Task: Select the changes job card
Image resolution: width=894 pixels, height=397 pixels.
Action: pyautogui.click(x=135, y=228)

*-*-*

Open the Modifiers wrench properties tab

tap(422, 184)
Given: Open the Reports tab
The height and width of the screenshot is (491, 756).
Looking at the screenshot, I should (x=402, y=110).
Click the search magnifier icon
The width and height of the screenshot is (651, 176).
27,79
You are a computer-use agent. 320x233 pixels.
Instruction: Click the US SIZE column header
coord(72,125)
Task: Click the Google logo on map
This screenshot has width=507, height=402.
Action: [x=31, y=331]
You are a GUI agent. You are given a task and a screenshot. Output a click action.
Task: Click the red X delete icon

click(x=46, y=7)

*-*-*

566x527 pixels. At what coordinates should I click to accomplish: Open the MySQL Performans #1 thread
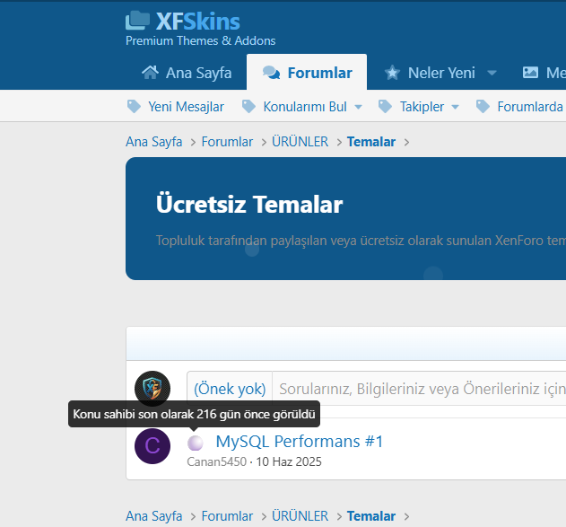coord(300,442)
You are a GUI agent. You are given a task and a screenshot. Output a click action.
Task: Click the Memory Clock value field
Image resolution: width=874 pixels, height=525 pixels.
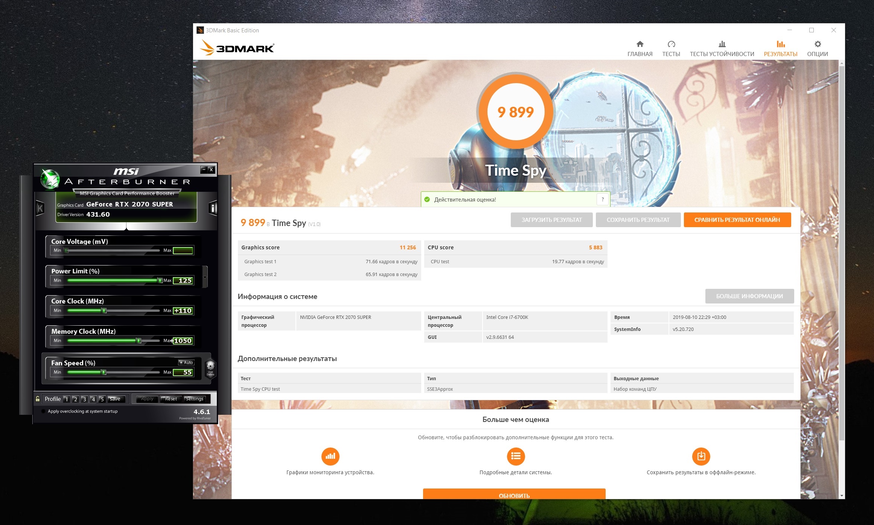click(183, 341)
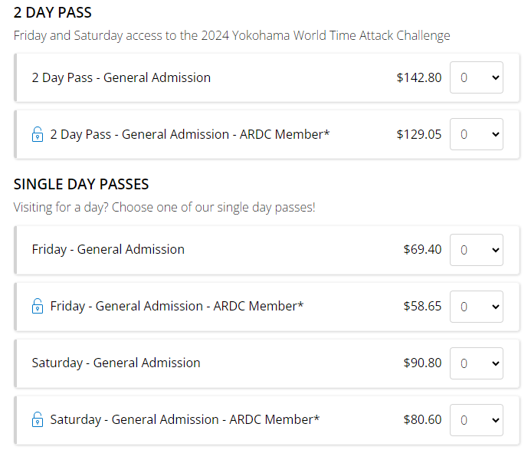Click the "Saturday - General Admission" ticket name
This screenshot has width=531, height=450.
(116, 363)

*-*-*

» Directive
Copy out the records starting with the line that contains "You are a computer-use agent. 320x233 pixels." and ending with the line that contains "click(x=46, y=7)", both of those lines included.

» Correct output
You are a computer-use agent. 320x233 pixels.
Instruction: Click the US SIZE column header
coord(72,125)
Task: Click the Google logo on map
This screenshot has width=507, height=402.
Action: [x=31, y=331]
You are a GUI agent. You are given a task and a screenshot. Output a click action.
Task: Click the red X delete icon

click(x=46, y=7)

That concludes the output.